::: DATA LISTING

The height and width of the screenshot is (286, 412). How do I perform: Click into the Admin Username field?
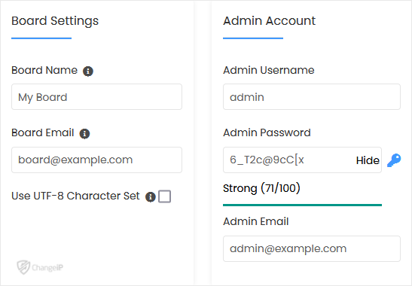[312, 97]
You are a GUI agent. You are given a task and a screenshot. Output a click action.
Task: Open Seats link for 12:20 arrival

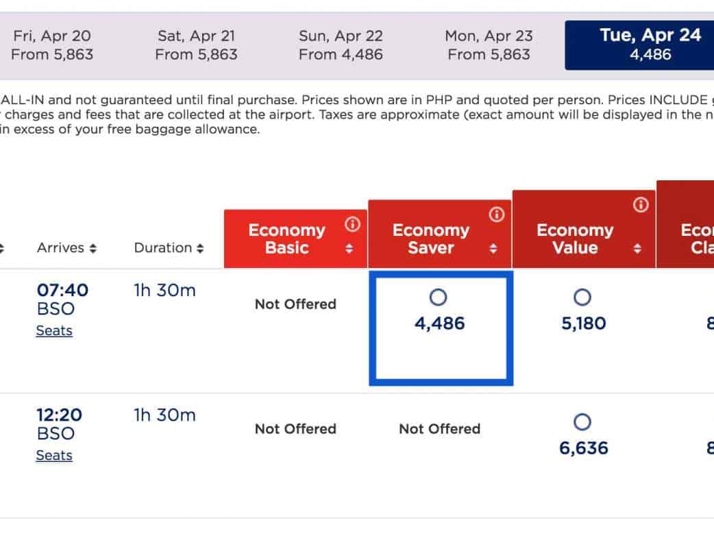coord(54,455)
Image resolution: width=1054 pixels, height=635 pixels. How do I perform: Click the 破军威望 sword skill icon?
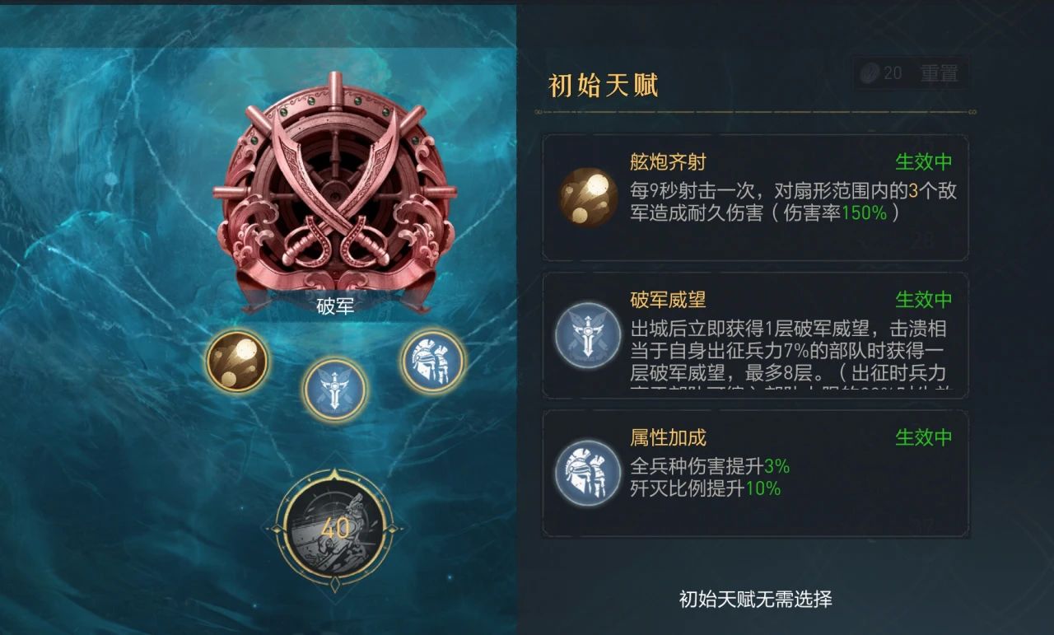[587, 334]
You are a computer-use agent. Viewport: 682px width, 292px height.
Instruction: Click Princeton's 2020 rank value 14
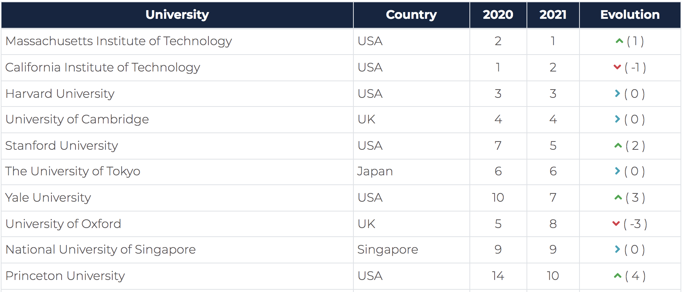pyautogui.click(x=498, y=276)
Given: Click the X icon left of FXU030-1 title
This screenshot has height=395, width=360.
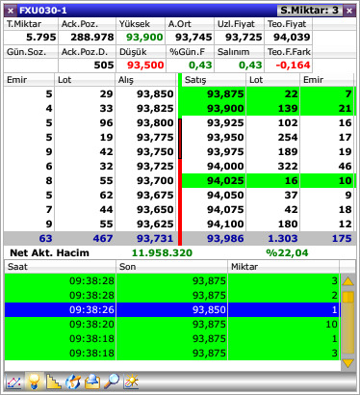Looking at the screenshot, I should (x=11, y=11).
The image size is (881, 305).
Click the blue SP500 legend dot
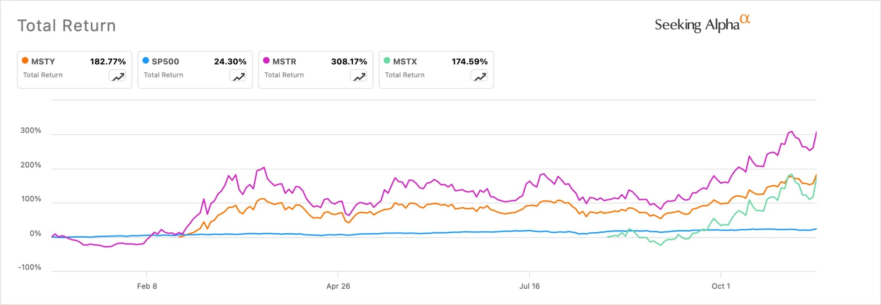pos(146,61)
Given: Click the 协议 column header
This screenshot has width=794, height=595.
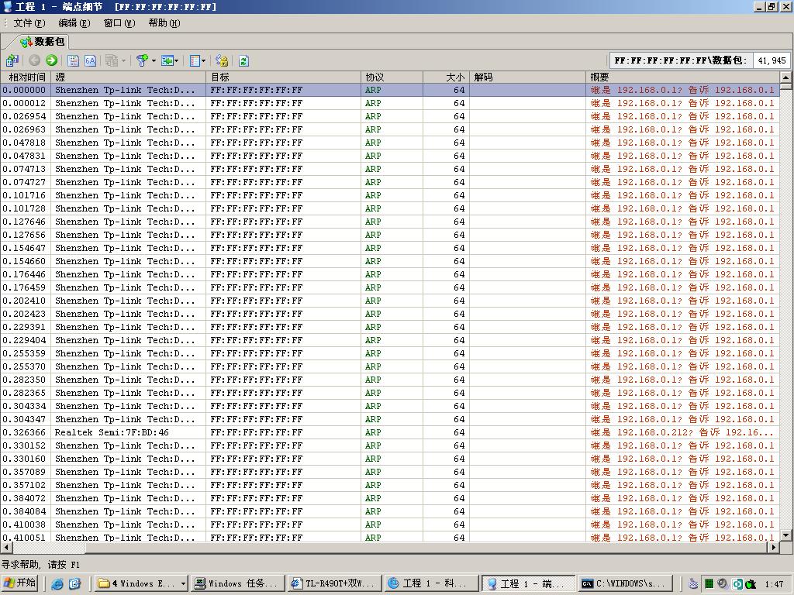Looking at the screenshot, I should click(x=392, y=77).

::::::

**YOUR OBJECTIVE**
Restate the data above word for word. Do not include the images.

**PROBLEM SOLUTION**
The height and width of the screenshot is (286, 412). How do I perform: Click into the Admin Username field?
[312, 97]
You are a GUI agent. You are given a task and a screenshot. Output a click action.
Task: Open Seats link for 12:20 arrival

coord(54,455)
Image resolution: width=1054 pixels, height=635 pixels. How do I perform: Click the 破军威望 sword skill icon?
[587, 334]
You are a computer-use agent. Viewport: 682px width, 292px height.
Instruction: Click Princeton's 2020 rank value 14
pyautogui.click(x=498, y=276)
Given: Click the X icon left of FXU030-1 title
This screenshot has height=395, width=360.
Looking at the screenshot, I should (x=11, y=11).
The image size is (881, 305).
Click the blue SP500 legend dot
pos(146,61)
Given: Click the 协议 column header
This screenshot has width=794, height=595.
Looking at the screenshot, I should click(x=392, y=77).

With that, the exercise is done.